(WORK REQUIRED) Reproduce verbatim the part of the listing below that opens with the line containing "Screen dimensions: 534x604" and closes with the line containing "(x=669, y=669)", including both of those lines. Output only those lines.

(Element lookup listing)
# # # # #

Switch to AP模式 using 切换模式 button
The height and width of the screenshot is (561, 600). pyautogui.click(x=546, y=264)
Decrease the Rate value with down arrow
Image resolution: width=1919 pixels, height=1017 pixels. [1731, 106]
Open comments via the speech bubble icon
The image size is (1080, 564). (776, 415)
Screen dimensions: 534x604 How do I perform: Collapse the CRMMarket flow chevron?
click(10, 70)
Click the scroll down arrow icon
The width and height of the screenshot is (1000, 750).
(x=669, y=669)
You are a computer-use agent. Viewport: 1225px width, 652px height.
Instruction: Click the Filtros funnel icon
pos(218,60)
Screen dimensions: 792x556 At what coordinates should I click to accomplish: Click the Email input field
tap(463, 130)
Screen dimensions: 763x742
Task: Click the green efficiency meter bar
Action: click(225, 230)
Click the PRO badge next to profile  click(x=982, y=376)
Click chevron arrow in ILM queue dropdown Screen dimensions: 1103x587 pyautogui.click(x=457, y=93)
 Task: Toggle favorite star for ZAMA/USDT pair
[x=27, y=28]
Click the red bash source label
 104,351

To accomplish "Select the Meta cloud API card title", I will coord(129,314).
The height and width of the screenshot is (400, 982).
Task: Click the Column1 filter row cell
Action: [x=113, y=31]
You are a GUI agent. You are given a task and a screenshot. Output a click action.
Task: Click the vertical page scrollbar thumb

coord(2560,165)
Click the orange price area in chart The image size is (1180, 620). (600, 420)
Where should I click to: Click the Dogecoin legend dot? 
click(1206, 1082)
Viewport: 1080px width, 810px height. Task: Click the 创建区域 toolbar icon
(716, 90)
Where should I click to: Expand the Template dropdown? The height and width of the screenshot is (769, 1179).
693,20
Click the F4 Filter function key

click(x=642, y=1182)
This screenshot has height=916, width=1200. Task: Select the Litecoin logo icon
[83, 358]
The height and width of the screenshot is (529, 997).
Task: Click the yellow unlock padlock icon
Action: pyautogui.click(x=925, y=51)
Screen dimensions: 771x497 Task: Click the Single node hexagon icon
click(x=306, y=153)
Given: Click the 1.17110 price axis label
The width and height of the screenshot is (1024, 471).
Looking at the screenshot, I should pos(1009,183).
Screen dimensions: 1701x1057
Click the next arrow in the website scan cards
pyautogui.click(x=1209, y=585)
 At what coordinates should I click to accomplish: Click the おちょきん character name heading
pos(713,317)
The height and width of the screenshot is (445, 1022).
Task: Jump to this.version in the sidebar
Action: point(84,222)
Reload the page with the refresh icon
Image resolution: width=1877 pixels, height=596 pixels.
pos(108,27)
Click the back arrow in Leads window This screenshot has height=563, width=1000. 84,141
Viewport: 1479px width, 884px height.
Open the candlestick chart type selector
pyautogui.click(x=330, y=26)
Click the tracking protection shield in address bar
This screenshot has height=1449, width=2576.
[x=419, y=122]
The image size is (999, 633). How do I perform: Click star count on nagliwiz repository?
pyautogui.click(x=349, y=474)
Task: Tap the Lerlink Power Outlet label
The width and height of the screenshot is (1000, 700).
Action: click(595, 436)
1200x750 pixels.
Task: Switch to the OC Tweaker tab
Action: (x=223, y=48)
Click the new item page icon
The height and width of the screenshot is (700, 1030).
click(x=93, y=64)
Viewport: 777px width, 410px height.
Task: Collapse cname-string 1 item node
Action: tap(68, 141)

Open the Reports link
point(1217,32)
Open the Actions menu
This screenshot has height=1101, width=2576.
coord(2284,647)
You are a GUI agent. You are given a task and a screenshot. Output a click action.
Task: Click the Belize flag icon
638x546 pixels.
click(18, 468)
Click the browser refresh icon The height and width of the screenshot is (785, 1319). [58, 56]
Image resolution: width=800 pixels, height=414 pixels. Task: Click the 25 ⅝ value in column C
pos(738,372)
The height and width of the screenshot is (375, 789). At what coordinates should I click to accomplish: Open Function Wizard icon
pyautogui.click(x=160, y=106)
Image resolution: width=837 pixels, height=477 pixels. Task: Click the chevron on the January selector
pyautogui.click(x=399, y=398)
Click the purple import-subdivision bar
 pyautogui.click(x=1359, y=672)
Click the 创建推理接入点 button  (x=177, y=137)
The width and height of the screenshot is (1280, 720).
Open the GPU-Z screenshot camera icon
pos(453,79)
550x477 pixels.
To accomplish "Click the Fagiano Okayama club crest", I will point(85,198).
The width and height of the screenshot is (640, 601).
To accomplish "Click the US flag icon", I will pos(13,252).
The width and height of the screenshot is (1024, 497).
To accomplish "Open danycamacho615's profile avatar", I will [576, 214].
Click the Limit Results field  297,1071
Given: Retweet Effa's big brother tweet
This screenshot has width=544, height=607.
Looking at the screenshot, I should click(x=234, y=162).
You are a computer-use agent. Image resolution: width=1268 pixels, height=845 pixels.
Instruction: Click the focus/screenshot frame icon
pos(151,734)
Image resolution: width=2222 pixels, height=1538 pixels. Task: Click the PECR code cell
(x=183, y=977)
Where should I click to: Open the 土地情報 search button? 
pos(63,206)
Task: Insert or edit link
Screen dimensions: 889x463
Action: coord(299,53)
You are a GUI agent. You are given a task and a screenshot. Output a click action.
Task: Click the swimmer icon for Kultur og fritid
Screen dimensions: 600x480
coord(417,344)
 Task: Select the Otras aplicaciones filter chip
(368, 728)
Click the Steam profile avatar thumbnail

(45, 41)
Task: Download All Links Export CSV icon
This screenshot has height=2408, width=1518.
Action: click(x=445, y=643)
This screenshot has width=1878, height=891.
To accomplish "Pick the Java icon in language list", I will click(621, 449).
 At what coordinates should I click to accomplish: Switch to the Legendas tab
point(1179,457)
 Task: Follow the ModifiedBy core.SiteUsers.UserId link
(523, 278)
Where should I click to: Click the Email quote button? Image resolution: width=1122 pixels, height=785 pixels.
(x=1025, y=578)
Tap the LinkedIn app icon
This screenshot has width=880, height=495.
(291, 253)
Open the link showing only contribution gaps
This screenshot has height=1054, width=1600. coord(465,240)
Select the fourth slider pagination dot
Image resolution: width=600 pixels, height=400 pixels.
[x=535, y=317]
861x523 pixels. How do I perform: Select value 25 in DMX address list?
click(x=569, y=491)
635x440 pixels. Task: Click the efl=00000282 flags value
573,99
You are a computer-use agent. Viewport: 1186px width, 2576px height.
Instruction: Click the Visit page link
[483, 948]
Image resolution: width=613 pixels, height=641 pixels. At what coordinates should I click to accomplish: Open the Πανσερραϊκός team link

# # # # #

(FINAL RESULT)
Screen dimensions: 534x604 How do I perform: Collapse the CRMMarket flow chevron?
click(10, 70)
Click the scroll down arrow icon
The width and height of the screenshot is (1000, 750).
(x=669, y=669)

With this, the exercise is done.